Segment Open

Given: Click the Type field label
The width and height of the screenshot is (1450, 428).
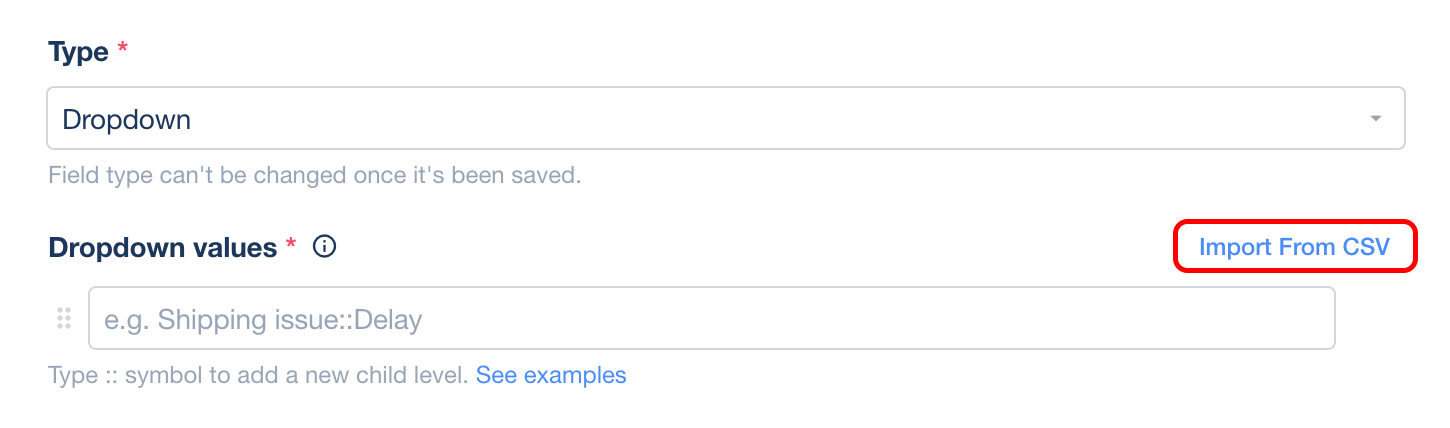Looking at the screenshot, I should pos(78,52).
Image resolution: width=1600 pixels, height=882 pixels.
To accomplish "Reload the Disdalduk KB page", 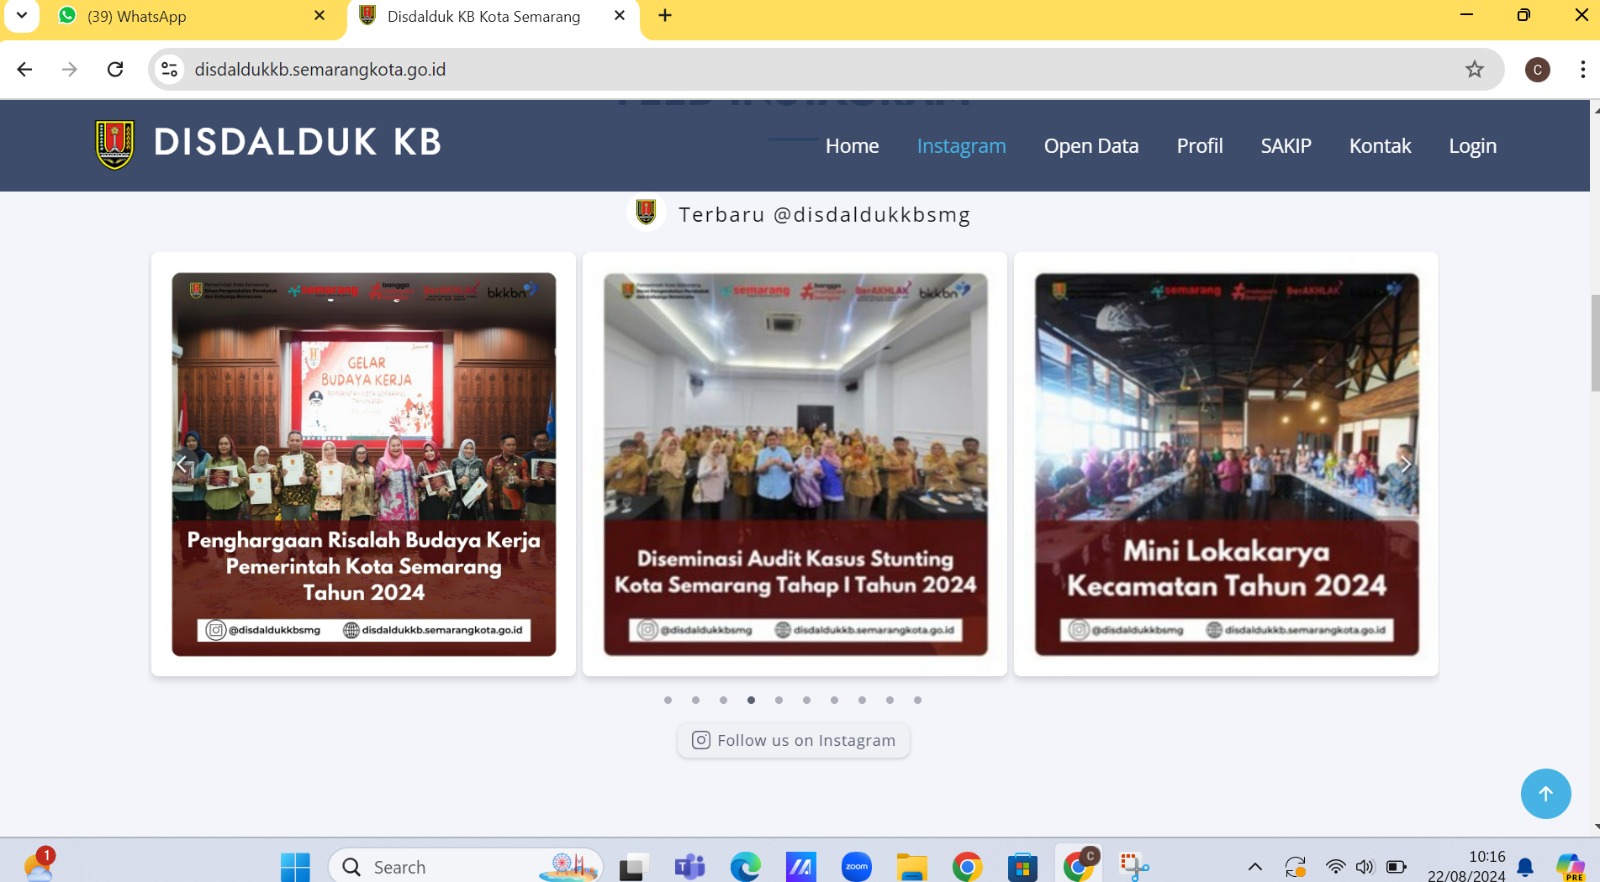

Segment Closed

**TASK STATEMENT**
Restate each line of the material word for word, skipping any picture.

**SOLUTION TO THIS EXERCISE**
Given: Click the Type field label
The width and height of the screenshot is (1450, 428).
Looking at the screenshot, I should pos(78,52).
Image resolution: width=1600 pixels, height=882 pixels.
To accomplish "Reload the Disdalduk KB page", 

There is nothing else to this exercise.